Lumafield, which makes X-ray scanners for inspecting manufacturing quality, has done a bit of content marketing:

Does Apple’s Thunderbolt 4 cable really warrant its $129 price tag? Or does a $5 cable get the job done just as well? We’ve used our Neptune industrial X-ray CT scanner to uncover the hidden engineering differences between them.

This is, at most, an interesting look inside different cables. Apparently, it is critical for paired circuit traces to be of identical length, so one part of a trace on the board inside the Thunderbolt cable’s plug includes a wiggly area to make its length match. That is neat to see and, also, something I clearly do not understand.

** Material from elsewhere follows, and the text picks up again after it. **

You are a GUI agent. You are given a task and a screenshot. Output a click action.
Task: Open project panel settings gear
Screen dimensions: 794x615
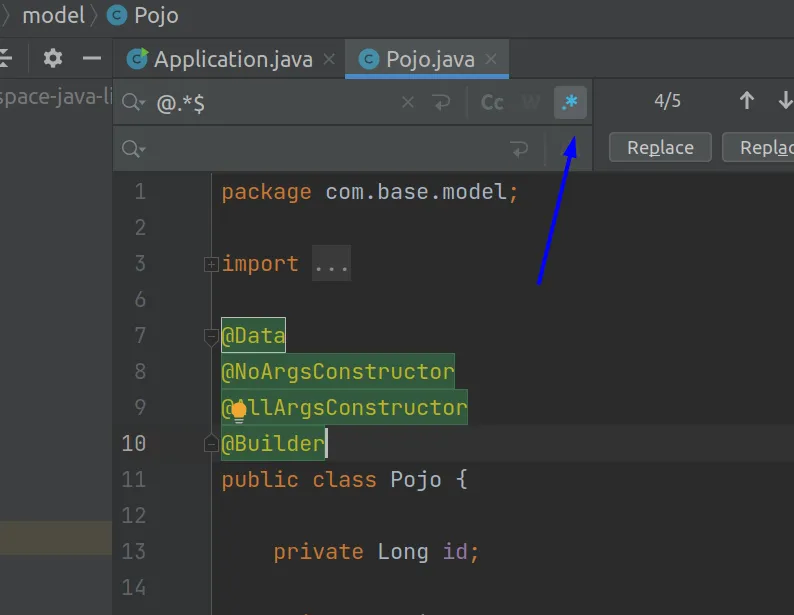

I do happen to understand different types of USB cables a little bit, and Lumafield has not presented a useful way to pit the very expensive Thunderbolt cable against comparable alternatives. Instead, the three other cables Lumafield selected are: one from Amazon Basics that is limited to USB 2.0 transfer speed; one from an off-brand sold through Amazon that claims USB 3.1 speed, but Lumafield did not test this claim; and a different off-brand sold through Amazon which carries data at USB 2.0 speed. Notably, none of these cables are Thunderbolt 4 cables.

I would have loved to see what makes Apple’s $130 cable different from, say, Monoprice’s $50 equivalent or a $20 Maxonar-branded cable. Both seem to have the same specs as Apple’s, and I think assessing the construction differences between those would be more useful. Perhaps Apple’s price tag is not pure markup; there is a surprising difference in the quality of power adapters, for example.